L’homme subit l’effêt sans connaître les causes;

Tout ce qu’il voit est court, inutile et fuyant.”[[5]]

[5]. See page [251].

“The poet has put it better than I,” Rodin said, smiling, and he continued: “Great works of art, which are the highest proof of human intelligence and sincerity, say all that can be said on man and on the world, and, besides, they teach that there is something more that cannot be known.

“Every great work has this quality of mystery. You always find a little ‘fine frenzy.’ Recall the note of interrogation which hovers over all of Leonardo da Vinci’s pictures. But I am wrong to choose that great mystic as an example, for he proves my thesis too easily. Let us rather take the Concert Champêtre by Giorgione. Here is all the sweet joy of life, but added to that there is a kind of melancholy intoxication. What is human joy? Whence comes it? Where does it go? The puzzle of existence!

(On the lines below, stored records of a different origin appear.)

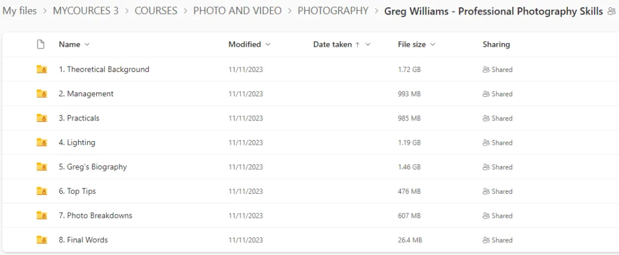Click the Practicals folder icon
This screenshot has height=255, width=619.
coord(42,118)
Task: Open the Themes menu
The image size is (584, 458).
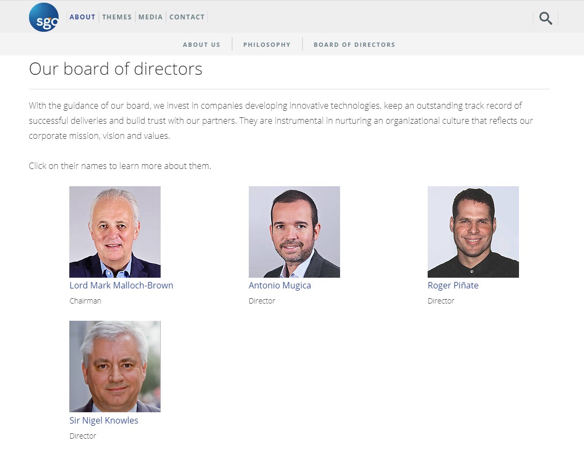Action: coord(117,17)
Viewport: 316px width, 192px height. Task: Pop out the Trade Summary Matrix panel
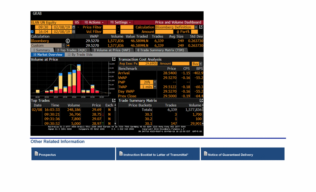pyautogui.click(x=201, y=100)
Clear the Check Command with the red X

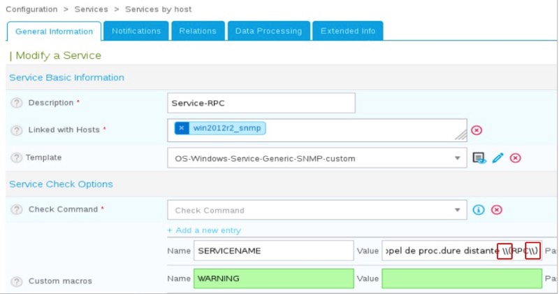click(x=496, y=210)
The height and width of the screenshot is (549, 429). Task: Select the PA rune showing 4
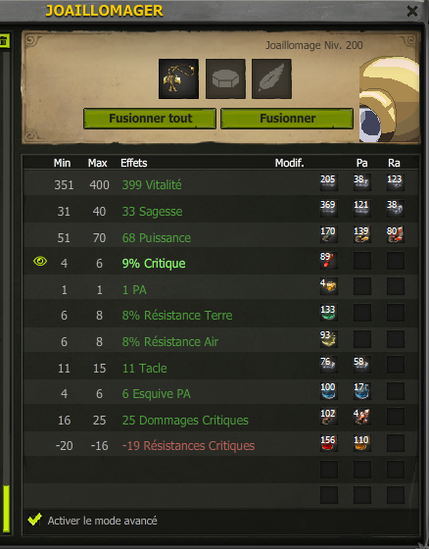point(328,286)
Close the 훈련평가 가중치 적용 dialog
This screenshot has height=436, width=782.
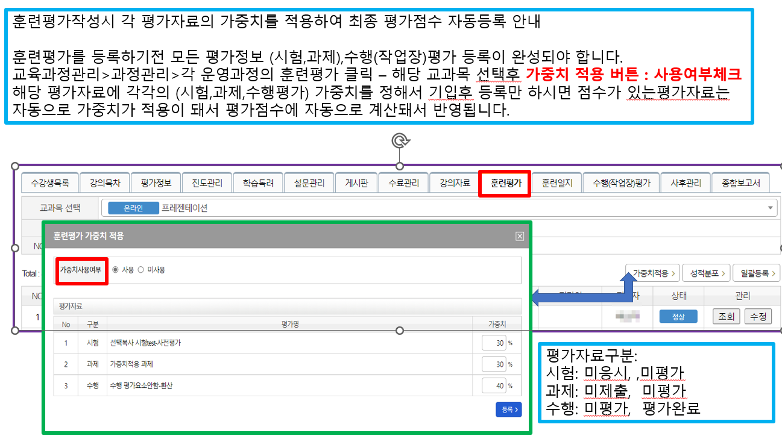point(519,236)
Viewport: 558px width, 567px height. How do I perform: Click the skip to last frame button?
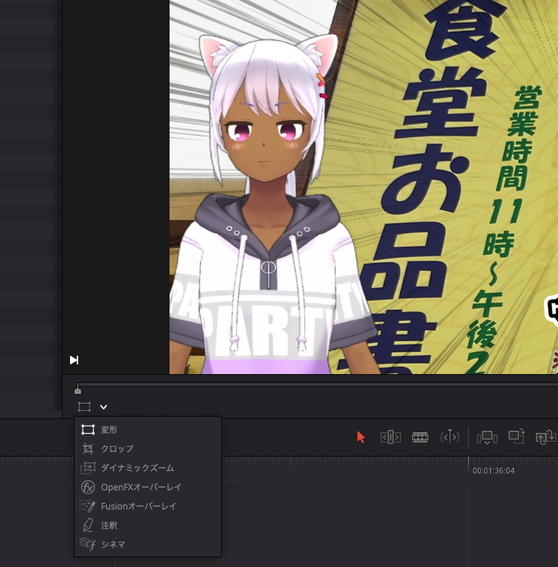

“Again, let us take, if you will, The Gleaners, by Millet. One of these women who toil so hard beneath the blazing sun rises and looks away to the horizon. And we feel that in that head a question has flashed from the submerged mind: What is the meaning of it all?

The Gleaners
By Millet

“That is the mystery that floats over all great work. What is the meaning of the law which chains these creatures to existence only to make them suffer? What is the meaning of this eternal enticement which makes them love life, however sad it is? Oh, agonizing problem!

“Yet it is not only the masterpieces of Christian civilization which produced this impression of mystery. It is felt before the masterpieces of antique art, before the Three Fates of the Parthenon, for example. I call them the Fates because it is the accepted name, though in the opinion of many students they are other goddesses; it makes little difference either way! They are only three women seated, but their pose is so serene, so august, that they seem to be taking part in something of enormous import that we do not see. Over them reigns the great mystery, the immaterial, eternal Reason whom all nature obeys, and of whom they are themselves the celestial servants.